The goal of treatment is to manage the underlying cause as well as increase moisture to the cat’s skin.
Treat the underlying cause
- Medicated shampoos – Applied every three days until the condition is under control. There are different types of shampoo depending on which form of seborrhea the cat has.
- Diabetes – Diet alone can manage mild cases. If the cat is not ill and has no ketones, it may be possible to manage diabetes without the use of insulin. Commercial diets suitable for diabetic cats include Hills M/D, Royal Canin Veterinary Diet Diabetic and Purina DM. These are available in canned or dry, canned is always preferable.
- Hypothyroidism – Treatment will depend on the underlying cause. Most cases of hypothyroidism are due to treatment for hyperthyroidism (increased levels of thyroid hormones due to a benign tumour of the thyroid gland). This includes reaction to radioactive iodine treatment, low iodine diet, thyroid gland removal and side effects of taking methimazole. In some cases, the hypothyroidism will reverse in time, or medications can be revised. If the cat has had his thyroid gland removed, supplemental thyroid hormones will be necessary.
- External parasites – Anti-parasitic shampoos, dips or topical treatments to kill the parasites. Wash or discard all bedding. Treat all cats in the household at once to prevent re-infestation.
- Ringworm – Medications, anti-fungal shampoos and/or lime sulfur dips. Treat all cats in the household as well as the environment as fungal spores can spread to surfaces and furniture.
- Malassezia – Anti-fungal shampoos for mild cases, or oral oral Itraconazole or fluconazole for more widespread malassezia.

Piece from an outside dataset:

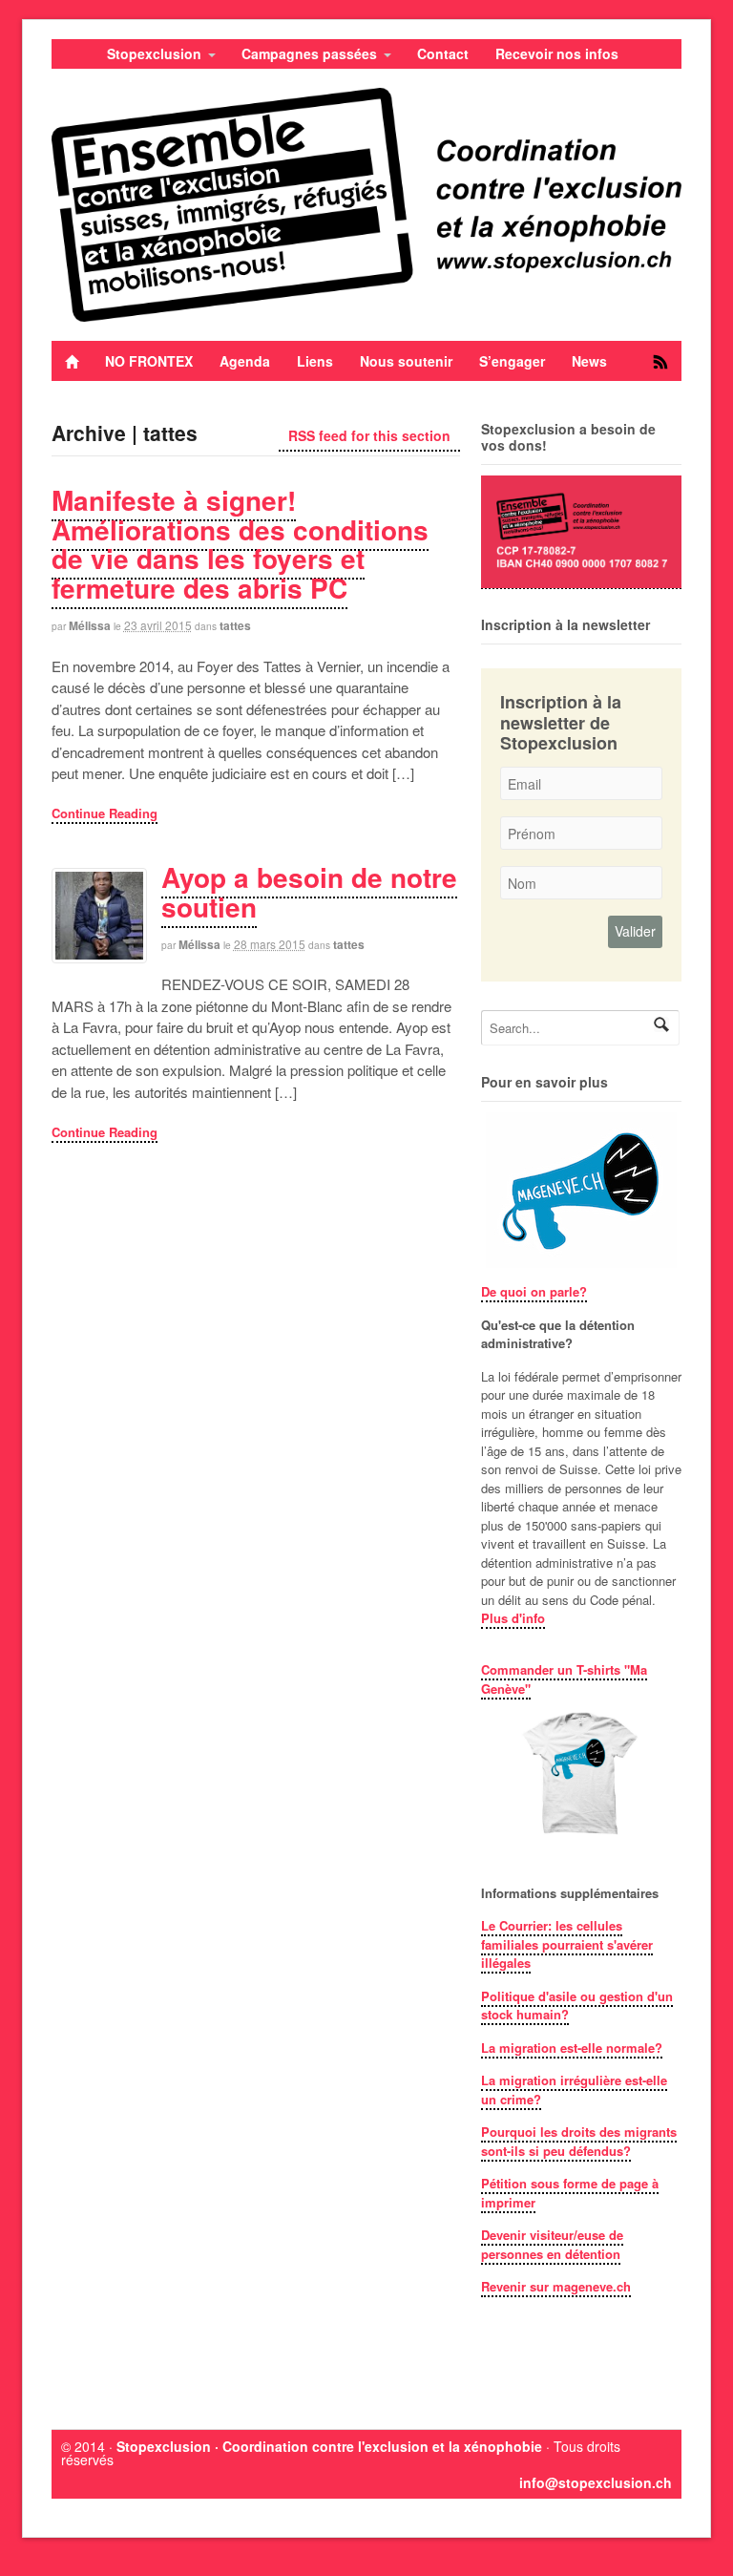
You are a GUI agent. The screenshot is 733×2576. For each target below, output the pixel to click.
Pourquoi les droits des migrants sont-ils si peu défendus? (579, 2141)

- Allergic cats – Avoid the source of allergies if possible. Some cats may require steroids and/or antihistamines to relieve symptoms. Your veterinarian may recommend hyposensitization to reduce the allergic response.
- Arthritis – Non-steroidal anti-inflammatory drugs such as glucosamine, and chondroitin. In severe cases, surgery may be necessary.
- Add humidifiers – These can help to moisten the air in the home, especially during winter when it is dryer.
- Omega 3 fatty acids – Can reduce inflammation as well as reducing itchy skin due to allergies and helps to manage dandruff. Speak to your cat’s veterinarian before supplementing the diet.
- Dietary – Feed a premium quality diet, preferably raw or canned.
- Moisturising shampoos – The veterinarian or pet store can recommend a suitable product which is safe for cats.
- Anti-dandruff shampoo – To treat severe dandruff. Always use pet specific anti-dandruff shampoo, and not one for people.
- Groom your cat – Some cats have difficulty grooming themselves due to old age or obesity and need help. Five minutes a day is all it takes in most cats, grooming will help to distribute the cat’s natural oils in the coat.
- Moisturise your cat’s skin – Use a good quality, natural, unscented product. Most online or pet stores stock moisturisers designed for cats and dogs look for moisturisers which contain oatmeal. Apply a small amount to your own hands and stroke it into your cat’s coat.
- Encourage fluid intake – Switch to a wet diet and encourage your cat to drink more water. Switch to a water fountain type bowl which aerates the water or flavour the water with tuna juice. Change the water once a day and wash the bowl as unwashed water bowls can form a layer of biofilm which affect the taste of water.
Your cat ingests anything put onto the skin so only ever use non-toxic products. If in doubt, check with your veterinarian.
Do not use human shampoo to treat cats, always use a medicated shampoo specifically for cats.